I agree. The heads and girdles/caps are fairly soft aluminum. Think about all the other holes you've probably stripped in one of these heads, like intake manifold bolts, exhaust manifold, etc...
Maybe if the base was a hardened steel and it had a substantial fastener you could break them like that, but I don't think that was the cause.

Not to mention you can feel the difference in over-tightening big time. When I was putting my cams in, they felt like they hardly wanted to spin. I was using a crappy torque wrench, so I borrowed a higher quality calibrated one. I re-torqued to spec and even though it was only off a few units, the difference was day and night. It went from being difficult to turn by hand to easily turning by hand.

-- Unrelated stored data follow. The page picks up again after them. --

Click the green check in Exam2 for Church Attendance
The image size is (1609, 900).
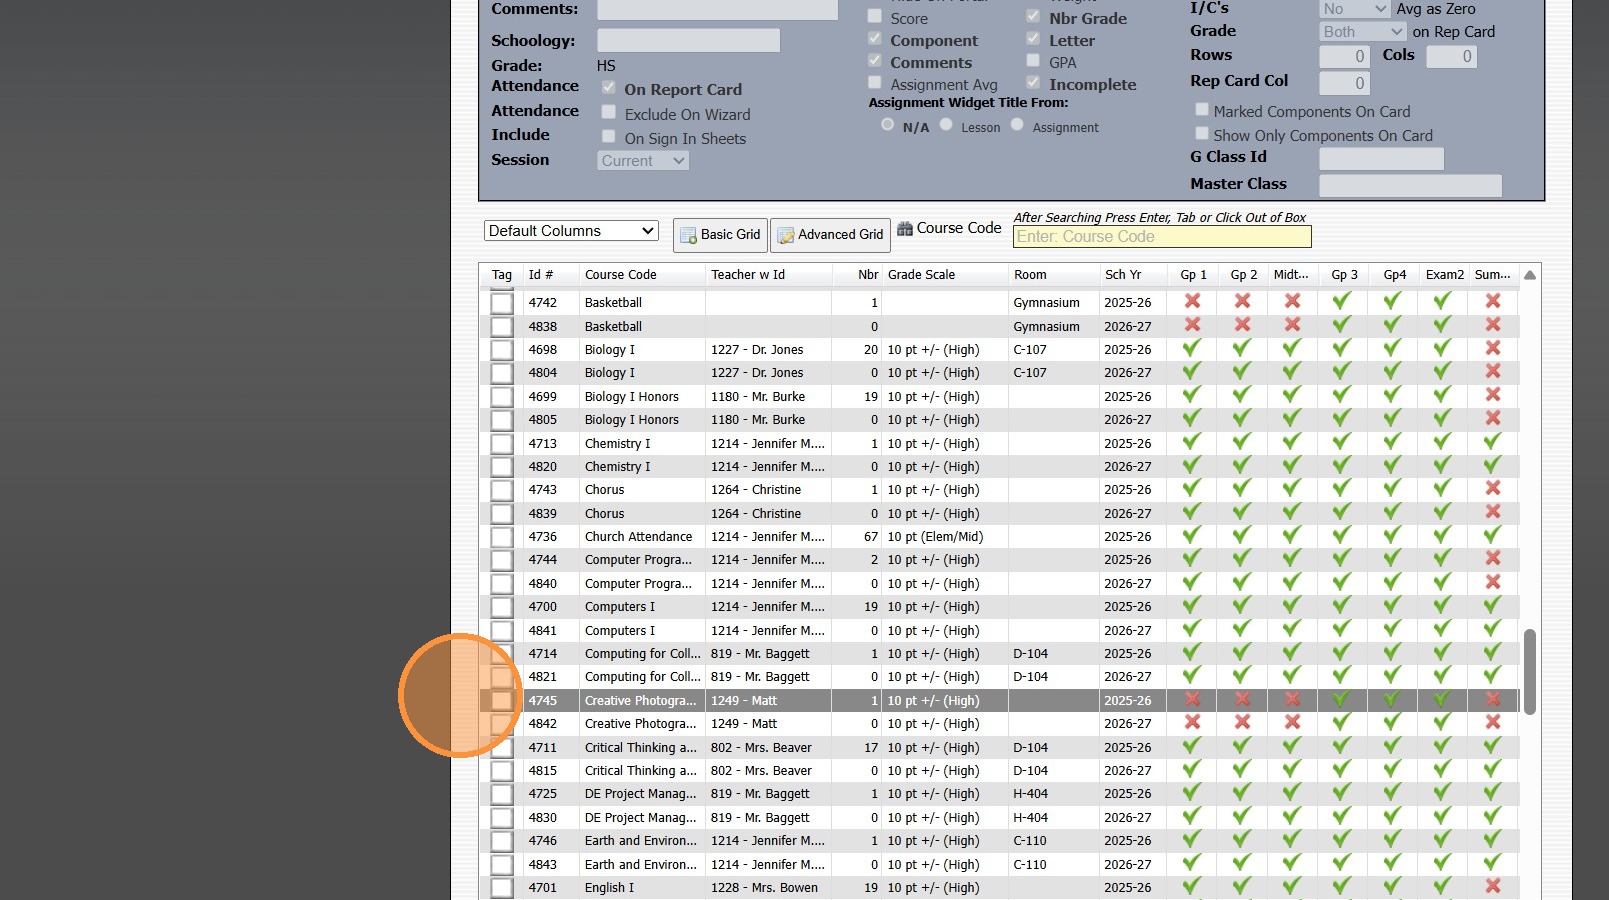coord(1442,536)
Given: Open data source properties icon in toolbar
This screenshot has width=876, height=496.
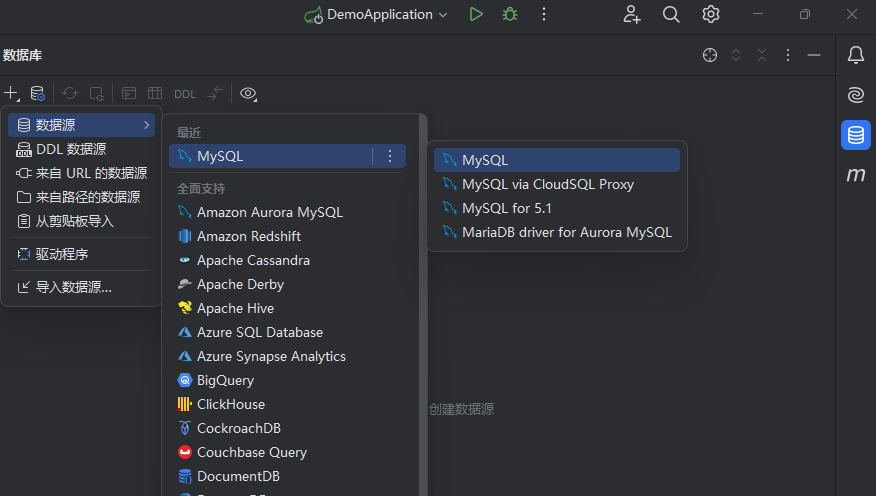Looking at the screenshot, I should click(x=37, y=93).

As for what may have caused the cracks I don't think I can definitively say, so I'll hold my opinion.

yeah you can feel the difference when you over tighten them, with your fingers, but not a air tool.

Since MMR is longer willing to work with me because I didn't remove this thread, I have been looking into legal action, I have an appointment with an attorney so I can see what options I have. If anybody knows about the legal processes of this please PM me.

I feel this thread should stay up so people can see from their own point of view what they think, what happened and how it is resolved. I will also post this thread on many other forums that I am apart of so I can see if there is other help to be found, also so more people can see all of this stuff. I mean 2 years of STILL ongoing frustration and wasted money and multiple engine failures, everything is documented, all receipts, and I have written statements from a reputable tuner and an engine builder of what happened. Ill see what happens, at this point I have nothing but time.

I will continue to update this thread when things come up.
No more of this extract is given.